- **Given information**
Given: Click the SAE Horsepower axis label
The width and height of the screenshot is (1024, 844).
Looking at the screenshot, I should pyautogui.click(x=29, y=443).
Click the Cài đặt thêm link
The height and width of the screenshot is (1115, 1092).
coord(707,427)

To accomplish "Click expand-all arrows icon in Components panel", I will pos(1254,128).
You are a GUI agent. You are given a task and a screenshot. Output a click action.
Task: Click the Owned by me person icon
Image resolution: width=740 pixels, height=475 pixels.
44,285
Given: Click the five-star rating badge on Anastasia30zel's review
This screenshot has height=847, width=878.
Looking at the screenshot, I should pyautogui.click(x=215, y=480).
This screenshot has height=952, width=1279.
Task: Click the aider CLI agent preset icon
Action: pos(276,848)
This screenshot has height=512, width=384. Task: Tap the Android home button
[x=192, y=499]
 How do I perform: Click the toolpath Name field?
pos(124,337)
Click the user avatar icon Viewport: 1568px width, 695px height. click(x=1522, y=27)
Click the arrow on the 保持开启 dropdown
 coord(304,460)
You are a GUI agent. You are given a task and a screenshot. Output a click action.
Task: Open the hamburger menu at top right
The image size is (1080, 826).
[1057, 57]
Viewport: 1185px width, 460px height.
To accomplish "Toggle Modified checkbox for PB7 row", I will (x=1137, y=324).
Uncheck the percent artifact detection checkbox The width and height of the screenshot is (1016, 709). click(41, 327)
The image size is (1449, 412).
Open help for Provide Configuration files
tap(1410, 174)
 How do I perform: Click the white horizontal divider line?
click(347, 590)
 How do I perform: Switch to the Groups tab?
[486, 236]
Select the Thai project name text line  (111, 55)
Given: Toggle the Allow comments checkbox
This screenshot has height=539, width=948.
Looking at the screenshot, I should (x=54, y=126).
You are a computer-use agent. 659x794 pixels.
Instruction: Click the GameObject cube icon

- **Your task**
Every line from the one containing "How do I perform: Click the toolpath" through the last line of the entries above must be output exactly. Leave the rest out.

- **Result below**
 How do I perform: Click the toolpath Name field?
pos(124,337)
Click the user avatar icon Viewport: 1568px width, 695px height. click(x=1522, y=27)
Click the arrow on the 保持开启 dropdown
 coord(304,460)
You are a GUI agent. You are given a task and a screenshot. Output a click action.
Task: Open the hamburger menu at top right
The image size is (1080, 826).
[1057, 57]
Viewport: 1185px width, 460px height.
To accomplish "Toggle Modified checkbox for PB7 row", I will (x=1137, y=324).
Uncheck the percent artifact detection checkbox The width and height of the screenshot is (1016, 709). click(41, 327)
The image size is (1449, 412).
Open help for Provide Configuration files
tap(1410, 174)
 How do I perform: Click the white horizontal divider line?
click(347, 590)
 How do I perform: Switch to the Groups tab?
[486, 236]
Select the Thai project name text line  (111, 55)
Given: Toggle the Allow comments checkbox
This screenshot has height=539, width=948.
Looking at the screenshot, I should (x=54, y=126).
You are a computer-use agent. 659x794 pixels.
Instruction: Click the GameObject cube icon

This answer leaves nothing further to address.